§ **WHAT THIS TASK INVOLVES**
Read through the data and report every line in which the word "lamenta" occurs.

----- RECORDS PROVIDED -----

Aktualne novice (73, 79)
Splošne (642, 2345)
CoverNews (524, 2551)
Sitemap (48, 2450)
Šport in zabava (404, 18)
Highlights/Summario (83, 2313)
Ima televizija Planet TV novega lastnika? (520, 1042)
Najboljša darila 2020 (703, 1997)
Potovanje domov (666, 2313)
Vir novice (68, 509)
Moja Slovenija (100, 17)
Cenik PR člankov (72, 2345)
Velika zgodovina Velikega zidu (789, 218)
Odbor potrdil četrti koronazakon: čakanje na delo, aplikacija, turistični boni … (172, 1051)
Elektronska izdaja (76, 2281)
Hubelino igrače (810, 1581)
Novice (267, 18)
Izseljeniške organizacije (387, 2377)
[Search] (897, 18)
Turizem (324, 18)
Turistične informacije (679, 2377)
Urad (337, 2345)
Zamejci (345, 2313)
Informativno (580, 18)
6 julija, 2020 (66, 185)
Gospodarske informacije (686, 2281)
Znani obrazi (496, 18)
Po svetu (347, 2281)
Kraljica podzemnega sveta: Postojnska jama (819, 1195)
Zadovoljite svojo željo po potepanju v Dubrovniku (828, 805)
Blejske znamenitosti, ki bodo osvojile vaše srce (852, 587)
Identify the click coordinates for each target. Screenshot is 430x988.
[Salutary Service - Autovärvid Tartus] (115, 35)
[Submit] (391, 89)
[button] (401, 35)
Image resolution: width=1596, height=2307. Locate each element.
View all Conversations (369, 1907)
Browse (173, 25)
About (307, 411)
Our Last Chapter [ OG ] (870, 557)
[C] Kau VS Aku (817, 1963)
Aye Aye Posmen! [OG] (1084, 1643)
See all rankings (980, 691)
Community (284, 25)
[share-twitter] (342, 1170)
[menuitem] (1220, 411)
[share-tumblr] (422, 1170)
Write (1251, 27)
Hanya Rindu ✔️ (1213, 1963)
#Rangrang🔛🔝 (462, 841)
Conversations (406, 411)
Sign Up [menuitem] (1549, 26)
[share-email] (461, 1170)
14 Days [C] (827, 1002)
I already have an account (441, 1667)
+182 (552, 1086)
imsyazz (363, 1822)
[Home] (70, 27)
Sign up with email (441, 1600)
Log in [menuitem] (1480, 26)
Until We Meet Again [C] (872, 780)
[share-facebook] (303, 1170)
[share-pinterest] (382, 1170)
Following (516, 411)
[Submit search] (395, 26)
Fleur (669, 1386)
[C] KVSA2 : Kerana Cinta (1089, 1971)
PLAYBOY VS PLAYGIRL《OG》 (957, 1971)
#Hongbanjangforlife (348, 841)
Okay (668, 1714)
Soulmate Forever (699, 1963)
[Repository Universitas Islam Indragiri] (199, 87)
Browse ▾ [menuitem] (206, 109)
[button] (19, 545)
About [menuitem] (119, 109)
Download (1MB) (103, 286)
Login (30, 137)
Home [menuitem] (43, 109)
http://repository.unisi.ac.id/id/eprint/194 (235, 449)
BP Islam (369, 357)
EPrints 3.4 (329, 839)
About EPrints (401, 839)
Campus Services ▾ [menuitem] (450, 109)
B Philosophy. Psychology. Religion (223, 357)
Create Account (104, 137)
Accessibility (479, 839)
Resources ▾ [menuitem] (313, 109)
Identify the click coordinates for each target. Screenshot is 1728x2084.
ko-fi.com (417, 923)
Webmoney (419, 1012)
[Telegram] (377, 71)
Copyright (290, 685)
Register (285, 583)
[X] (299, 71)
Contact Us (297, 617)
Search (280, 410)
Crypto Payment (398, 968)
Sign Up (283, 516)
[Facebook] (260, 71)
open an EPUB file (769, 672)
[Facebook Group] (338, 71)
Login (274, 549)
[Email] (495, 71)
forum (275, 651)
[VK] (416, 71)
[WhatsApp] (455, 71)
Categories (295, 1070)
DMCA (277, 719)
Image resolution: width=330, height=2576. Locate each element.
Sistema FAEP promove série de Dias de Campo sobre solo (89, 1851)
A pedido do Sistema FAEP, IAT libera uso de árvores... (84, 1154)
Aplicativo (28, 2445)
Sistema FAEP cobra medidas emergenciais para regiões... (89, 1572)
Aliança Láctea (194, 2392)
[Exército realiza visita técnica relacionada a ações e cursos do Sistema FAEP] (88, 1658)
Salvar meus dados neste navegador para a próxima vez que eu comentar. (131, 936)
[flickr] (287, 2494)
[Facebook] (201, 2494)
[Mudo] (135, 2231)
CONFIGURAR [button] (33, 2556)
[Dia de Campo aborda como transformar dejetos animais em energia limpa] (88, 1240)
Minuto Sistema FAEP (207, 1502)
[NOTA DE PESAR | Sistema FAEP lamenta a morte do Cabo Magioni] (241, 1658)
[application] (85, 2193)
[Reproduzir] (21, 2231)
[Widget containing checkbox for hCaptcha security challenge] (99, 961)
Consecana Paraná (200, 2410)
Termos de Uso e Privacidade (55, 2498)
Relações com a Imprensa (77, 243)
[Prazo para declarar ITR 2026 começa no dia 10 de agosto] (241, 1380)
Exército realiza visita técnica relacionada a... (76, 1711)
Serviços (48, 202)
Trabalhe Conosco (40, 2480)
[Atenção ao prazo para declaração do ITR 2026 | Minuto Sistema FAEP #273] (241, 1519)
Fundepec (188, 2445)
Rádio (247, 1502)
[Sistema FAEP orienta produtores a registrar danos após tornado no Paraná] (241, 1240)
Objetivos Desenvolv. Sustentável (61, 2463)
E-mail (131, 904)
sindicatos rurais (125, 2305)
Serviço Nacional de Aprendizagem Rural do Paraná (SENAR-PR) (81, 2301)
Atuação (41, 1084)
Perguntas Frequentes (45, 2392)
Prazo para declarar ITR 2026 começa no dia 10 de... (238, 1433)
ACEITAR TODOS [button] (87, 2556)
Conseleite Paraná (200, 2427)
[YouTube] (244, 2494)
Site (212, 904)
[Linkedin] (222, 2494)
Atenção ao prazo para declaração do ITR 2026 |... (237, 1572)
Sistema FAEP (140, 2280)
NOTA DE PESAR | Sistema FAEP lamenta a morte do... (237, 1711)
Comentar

-----

§ **THE ANSWER**
[NOTA DE PESAR | Sistema FAEP lamenta a morte do Cabo Magioni] (241, 1658)
NOTA DE PESAR | Sistema FAEP lamenta a morte do... (237, 1711)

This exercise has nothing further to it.